ASSIGNMENT:
Please copy the leading lines of the entries below exactly, concluding with the line in which "Click the NP:2437" occurs.
### DATA LISTING
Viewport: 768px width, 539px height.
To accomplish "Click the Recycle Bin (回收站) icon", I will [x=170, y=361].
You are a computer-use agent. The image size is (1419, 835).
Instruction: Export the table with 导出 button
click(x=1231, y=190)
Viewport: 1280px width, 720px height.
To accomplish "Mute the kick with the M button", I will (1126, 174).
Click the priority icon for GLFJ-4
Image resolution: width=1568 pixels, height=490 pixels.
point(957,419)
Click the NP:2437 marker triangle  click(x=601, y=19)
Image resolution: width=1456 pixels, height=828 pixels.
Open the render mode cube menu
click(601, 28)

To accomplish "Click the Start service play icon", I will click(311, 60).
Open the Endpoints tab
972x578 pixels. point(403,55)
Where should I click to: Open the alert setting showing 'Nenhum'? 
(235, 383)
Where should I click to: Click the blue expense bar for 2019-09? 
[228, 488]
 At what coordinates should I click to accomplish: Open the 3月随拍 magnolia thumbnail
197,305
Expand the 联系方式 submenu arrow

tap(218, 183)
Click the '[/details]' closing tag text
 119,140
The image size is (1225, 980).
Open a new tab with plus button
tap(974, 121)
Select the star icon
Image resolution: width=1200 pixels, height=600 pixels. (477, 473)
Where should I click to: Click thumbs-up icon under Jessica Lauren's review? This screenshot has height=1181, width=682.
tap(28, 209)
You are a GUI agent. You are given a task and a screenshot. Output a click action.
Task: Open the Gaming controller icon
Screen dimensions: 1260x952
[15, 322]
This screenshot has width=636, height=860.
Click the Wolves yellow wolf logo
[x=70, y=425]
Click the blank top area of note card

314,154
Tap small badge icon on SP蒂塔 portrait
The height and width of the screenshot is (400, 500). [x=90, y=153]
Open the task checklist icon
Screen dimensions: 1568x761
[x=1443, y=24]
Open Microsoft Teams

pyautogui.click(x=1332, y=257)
######
RESPONSE TO THE TASK:
Viewport: 768px width, 539px height.
To accomplish "Click the Recycle Bin (回收站) icon", I will [x=170, y=361].
You are a computer-use agent. The image size is (1419, 835).
Instruction: Export the table with 导出 button
click(x=1231, y=190)
Viewport: 1280px width, 720px height.
To accomplish "Mute the kick with the M button", I will (1126, 174).
Click the priority icon for GLFJ-4
Image resolution: width=1568 pixels, height=490 pixels.
point(957,419)
Click the NP:2437 marker triangle  click(x=601, y=19)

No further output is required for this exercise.